Not even that frequently. It only needs to be run when we initially set up
a /8 for out-of-region transfers. This marks the /8 in our system so that
we can start doing things like retrieving, validating, and aggregating the
RIR snippets to put into our published zone file, and eventually do the
right things to work with RPKI and so on. Of course, after this weekend¹s
deploy, we will no longer need to run this script as the system will
automatically detect this and mark the zone.
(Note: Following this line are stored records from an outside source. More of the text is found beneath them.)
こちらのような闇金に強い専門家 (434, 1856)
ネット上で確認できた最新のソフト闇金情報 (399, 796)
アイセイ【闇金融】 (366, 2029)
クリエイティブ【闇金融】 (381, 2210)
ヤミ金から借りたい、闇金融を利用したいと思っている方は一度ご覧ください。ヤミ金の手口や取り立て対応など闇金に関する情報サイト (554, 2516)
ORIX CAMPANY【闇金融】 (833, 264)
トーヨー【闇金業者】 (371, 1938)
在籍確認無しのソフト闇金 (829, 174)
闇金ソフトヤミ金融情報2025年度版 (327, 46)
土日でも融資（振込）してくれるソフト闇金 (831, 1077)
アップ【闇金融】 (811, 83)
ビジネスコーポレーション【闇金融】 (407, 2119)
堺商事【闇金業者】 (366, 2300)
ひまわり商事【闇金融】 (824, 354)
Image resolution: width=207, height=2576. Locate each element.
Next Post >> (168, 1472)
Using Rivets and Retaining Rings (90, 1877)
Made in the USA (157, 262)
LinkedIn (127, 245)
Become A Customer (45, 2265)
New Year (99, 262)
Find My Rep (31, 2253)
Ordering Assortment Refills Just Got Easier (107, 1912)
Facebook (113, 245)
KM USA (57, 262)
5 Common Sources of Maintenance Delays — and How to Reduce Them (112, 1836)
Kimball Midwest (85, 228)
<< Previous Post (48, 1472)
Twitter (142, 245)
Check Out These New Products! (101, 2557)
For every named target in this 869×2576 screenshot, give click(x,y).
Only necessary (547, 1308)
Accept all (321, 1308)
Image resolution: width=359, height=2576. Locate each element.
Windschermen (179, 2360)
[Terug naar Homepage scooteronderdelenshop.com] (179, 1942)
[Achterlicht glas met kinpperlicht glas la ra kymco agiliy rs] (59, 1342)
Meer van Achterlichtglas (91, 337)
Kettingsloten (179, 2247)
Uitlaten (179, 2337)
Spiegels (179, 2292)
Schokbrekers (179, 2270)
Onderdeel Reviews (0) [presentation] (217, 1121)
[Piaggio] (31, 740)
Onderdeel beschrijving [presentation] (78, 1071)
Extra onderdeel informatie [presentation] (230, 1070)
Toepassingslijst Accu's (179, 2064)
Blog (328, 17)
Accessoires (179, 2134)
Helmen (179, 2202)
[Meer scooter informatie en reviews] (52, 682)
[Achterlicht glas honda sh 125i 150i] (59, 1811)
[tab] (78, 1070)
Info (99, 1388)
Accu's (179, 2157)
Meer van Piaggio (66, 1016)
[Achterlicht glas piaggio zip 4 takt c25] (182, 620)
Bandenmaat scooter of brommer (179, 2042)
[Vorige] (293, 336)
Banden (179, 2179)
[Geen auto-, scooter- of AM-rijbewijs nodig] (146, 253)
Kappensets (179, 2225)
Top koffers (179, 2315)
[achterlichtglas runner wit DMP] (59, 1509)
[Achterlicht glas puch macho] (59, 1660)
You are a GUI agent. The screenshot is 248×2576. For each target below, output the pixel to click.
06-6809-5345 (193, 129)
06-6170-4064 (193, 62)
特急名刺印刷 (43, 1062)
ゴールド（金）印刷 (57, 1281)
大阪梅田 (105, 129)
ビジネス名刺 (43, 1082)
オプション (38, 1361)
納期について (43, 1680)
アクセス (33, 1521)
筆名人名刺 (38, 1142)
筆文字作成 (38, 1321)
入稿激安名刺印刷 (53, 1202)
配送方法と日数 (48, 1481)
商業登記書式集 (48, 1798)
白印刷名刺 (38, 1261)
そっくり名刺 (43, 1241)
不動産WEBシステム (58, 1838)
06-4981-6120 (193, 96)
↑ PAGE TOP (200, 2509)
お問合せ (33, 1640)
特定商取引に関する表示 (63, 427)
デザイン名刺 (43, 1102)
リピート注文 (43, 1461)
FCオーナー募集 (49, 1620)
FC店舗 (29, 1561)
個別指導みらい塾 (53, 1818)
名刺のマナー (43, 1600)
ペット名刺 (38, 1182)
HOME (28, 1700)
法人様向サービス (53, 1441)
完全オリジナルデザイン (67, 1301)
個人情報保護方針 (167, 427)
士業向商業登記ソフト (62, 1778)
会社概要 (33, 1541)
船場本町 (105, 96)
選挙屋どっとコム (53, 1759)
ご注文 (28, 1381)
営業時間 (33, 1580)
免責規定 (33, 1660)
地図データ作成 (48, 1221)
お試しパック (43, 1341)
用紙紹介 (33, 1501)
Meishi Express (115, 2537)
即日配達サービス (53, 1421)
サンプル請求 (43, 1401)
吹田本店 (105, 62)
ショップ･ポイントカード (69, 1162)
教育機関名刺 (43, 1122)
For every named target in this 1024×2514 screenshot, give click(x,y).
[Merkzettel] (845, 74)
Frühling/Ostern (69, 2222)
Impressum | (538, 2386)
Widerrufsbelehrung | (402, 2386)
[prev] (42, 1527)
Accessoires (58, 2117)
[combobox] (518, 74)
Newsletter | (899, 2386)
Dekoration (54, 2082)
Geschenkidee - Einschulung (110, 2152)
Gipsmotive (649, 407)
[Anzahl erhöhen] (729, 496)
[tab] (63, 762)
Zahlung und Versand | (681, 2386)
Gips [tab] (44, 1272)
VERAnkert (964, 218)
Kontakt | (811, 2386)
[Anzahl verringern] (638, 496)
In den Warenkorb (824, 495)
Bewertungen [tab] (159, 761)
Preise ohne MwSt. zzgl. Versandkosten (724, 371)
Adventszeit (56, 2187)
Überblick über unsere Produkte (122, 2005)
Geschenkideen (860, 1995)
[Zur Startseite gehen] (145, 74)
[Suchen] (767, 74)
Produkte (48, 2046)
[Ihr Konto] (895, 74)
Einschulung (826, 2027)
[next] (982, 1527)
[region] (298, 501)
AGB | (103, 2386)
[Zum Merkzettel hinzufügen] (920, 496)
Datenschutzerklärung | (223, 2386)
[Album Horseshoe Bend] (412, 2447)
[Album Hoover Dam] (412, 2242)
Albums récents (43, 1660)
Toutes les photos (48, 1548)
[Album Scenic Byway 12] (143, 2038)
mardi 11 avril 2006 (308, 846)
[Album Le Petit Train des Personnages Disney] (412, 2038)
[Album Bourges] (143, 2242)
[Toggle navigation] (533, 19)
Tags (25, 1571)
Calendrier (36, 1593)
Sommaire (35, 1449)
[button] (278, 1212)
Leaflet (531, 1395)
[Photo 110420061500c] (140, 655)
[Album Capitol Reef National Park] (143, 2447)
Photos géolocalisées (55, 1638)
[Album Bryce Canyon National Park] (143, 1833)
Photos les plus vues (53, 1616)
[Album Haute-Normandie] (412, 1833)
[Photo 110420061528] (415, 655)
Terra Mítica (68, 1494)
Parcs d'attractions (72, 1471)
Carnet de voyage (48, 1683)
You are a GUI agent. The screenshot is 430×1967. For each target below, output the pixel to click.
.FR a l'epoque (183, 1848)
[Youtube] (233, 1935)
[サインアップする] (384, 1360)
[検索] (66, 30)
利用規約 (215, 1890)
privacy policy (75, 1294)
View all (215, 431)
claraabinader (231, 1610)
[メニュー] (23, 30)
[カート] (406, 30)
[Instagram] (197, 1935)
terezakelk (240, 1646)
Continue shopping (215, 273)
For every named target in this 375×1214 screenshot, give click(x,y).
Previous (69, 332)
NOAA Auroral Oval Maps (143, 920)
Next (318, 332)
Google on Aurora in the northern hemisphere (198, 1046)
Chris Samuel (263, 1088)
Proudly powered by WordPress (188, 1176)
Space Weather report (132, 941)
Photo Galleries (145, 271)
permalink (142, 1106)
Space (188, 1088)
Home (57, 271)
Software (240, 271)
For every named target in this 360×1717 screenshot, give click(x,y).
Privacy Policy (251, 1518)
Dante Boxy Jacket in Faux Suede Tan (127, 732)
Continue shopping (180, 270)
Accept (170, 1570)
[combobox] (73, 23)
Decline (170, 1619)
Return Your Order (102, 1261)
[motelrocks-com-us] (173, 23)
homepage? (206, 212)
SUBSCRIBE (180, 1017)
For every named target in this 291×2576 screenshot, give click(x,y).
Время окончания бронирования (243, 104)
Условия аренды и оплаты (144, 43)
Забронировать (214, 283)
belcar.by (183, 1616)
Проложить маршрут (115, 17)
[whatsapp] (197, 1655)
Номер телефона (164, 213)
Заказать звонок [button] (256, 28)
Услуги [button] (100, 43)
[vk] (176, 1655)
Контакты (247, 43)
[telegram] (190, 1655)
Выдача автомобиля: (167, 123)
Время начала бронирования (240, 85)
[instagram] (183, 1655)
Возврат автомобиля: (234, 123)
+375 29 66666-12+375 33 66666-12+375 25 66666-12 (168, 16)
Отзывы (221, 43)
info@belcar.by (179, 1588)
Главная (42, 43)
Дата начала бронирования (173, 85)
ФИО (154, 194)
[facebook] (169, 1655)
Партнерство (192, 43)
>>> This incident exposed a gap in our monitoring that we are fixing. Our
>>
>>is/was the gap: "Make sure serial is monotonically increasing"
>>or is/was it: "If you are going to backup the serial, be sure to force
>>a reload on all masters via process X"
>>
>>(ie: If I make a serial change, what other things should I look for?
>>what monitoring gap do I also have?)

No, it was the soa checking went from the distribution master out to the
anycast cloud. We have had incidents in the past where various nodes where
not fetching the latest zone within a reasonable interval. So, we added
checks that would make sure the soa would update within a "reasonable
interval". If the node did not update within a reasonable interval,
on-call people got notified to escalate.

Unfortunately, we did not do the same monitoring going on internally
within our provisioning flow.  We did not monitor appropriately for our
internal nodes. That has now been fixed.

>>For dnssec I suppose you'd be doing the above but pulling rrsig for
>>the SOA and making sure they are all the same.

What we want to do is to catch it before the sig expires. Do you have any
ideas?

Thanks,
Mark